Your assignment >>
In the entries below, how many lines hold the word "target"? Answer with the number only.

━━━ Dataset

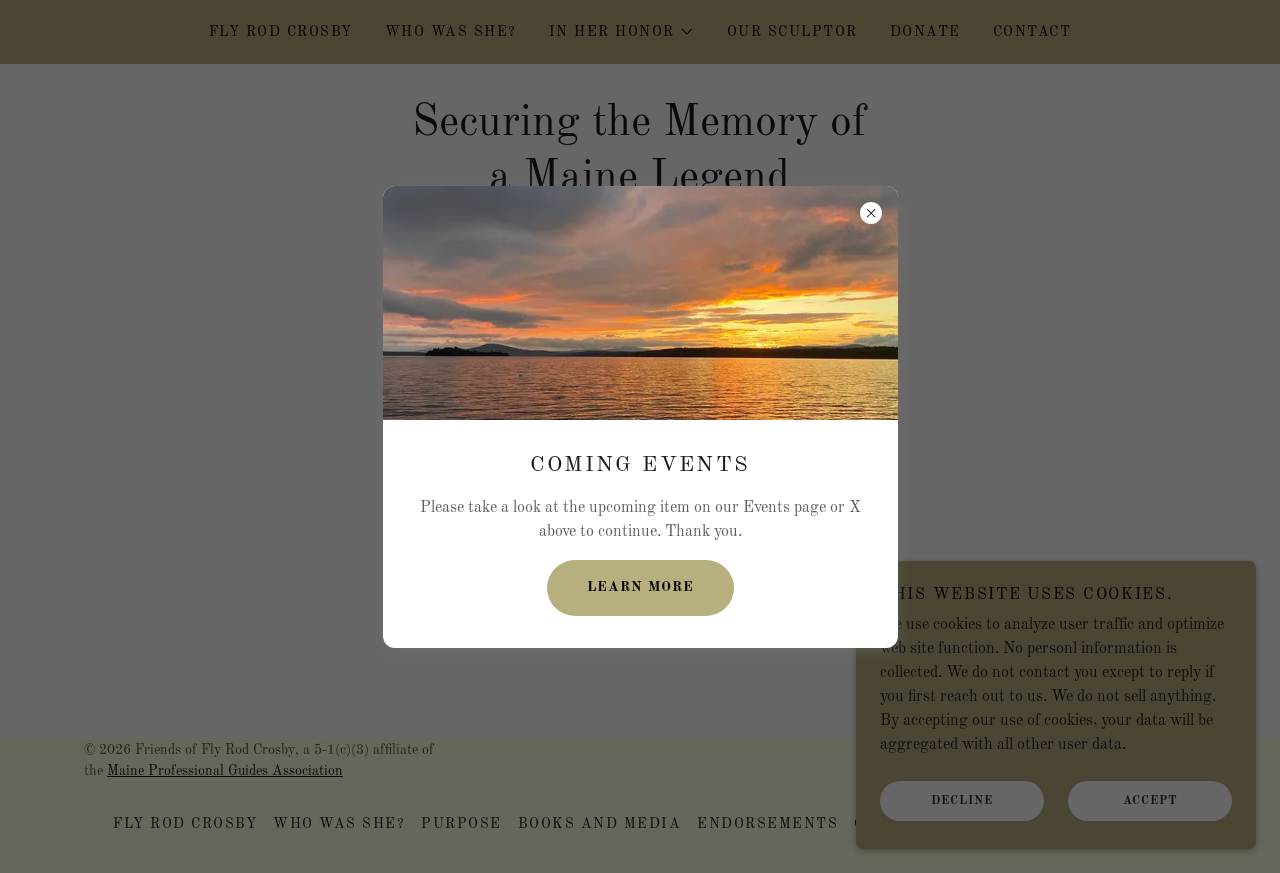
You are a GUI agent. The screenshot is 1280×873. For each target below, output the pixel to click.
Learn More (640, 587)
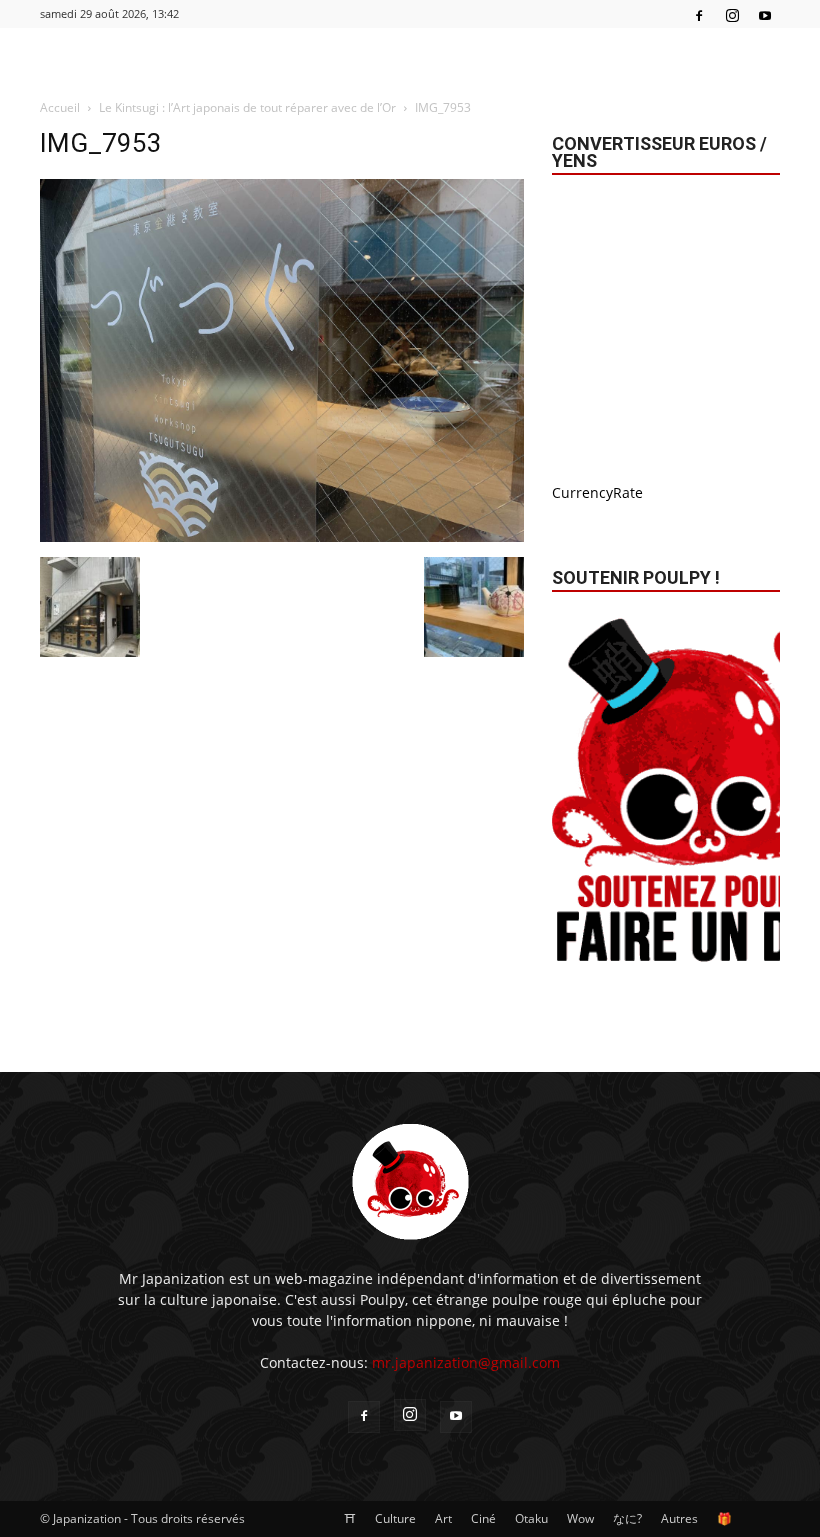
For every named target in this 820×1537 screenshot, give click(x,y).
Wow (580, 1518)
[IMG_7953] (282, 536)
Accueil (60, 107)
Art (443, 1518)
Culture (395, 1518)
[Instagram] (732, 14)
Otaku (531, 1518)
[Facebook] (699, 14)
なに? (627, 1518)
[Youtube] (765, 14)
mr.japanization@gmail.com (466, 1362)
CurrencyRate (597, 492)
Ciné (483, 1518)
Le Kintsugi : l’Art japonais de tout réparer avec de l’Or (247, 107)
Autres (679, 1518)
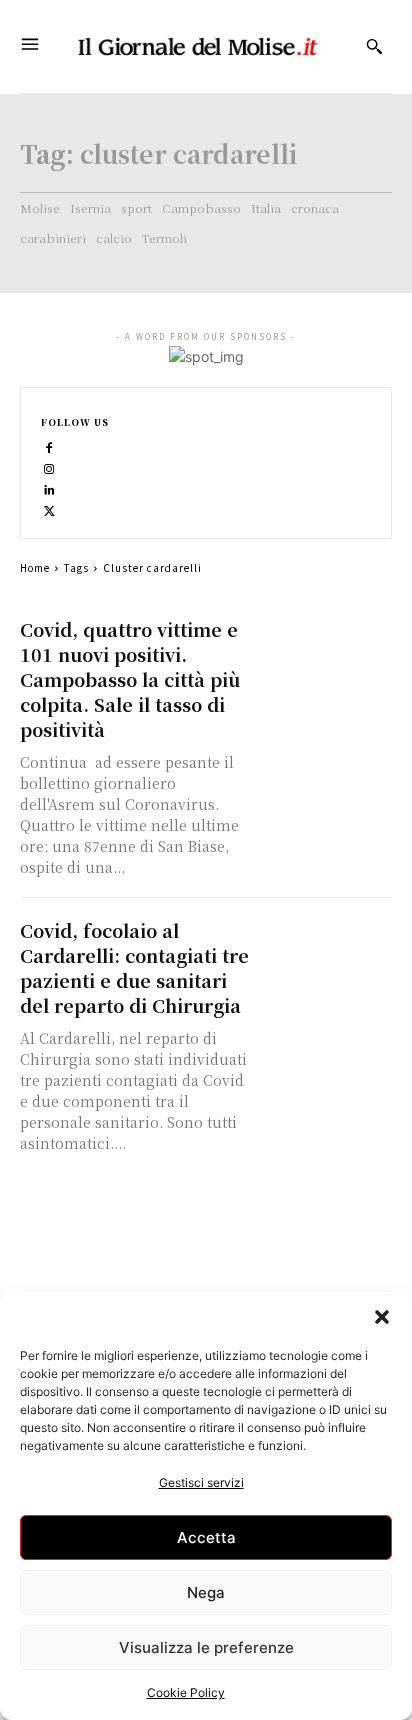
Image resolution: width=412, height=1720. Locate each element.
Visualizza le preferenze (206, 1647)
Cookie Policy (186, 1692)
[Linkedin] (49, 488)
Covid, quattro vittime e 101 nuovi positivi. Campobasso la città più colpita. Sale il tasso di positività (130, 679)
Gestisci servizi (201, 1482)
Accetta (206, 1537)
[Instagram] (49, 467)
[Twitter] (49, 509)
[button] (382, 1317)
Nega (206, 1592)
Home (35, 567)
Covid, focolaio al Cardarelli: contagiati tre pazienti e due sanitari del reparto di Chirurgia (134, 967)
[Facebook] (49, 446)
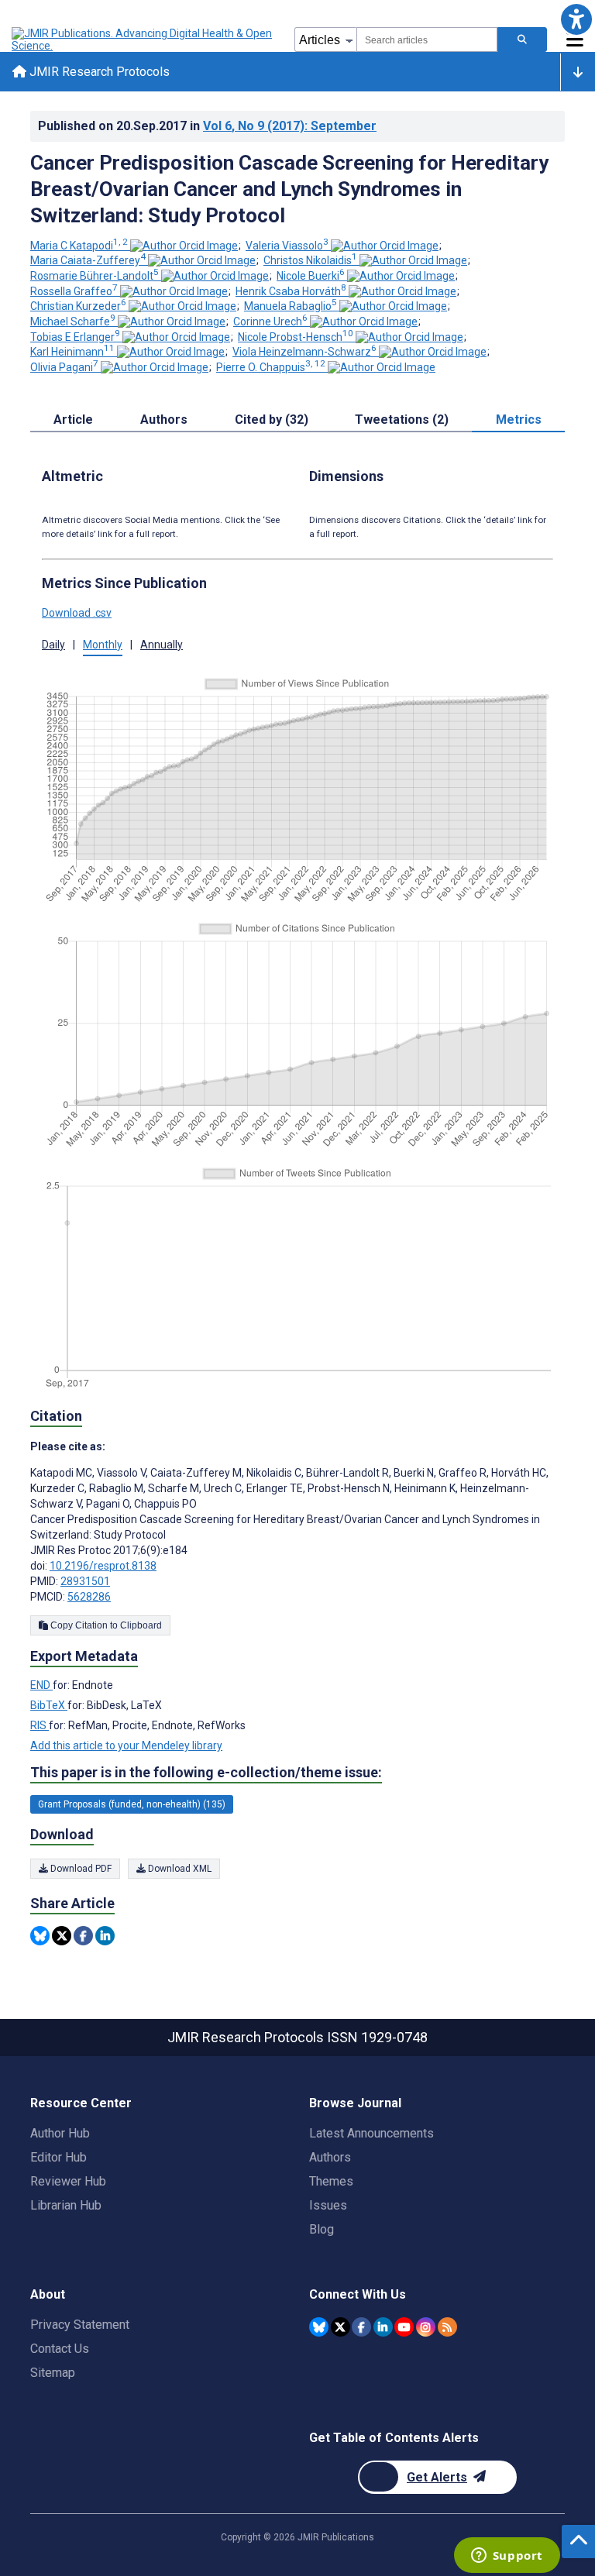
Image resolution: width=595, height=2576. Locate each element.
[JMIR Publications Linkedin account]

━━━━━━

Solution to the exercise >>
2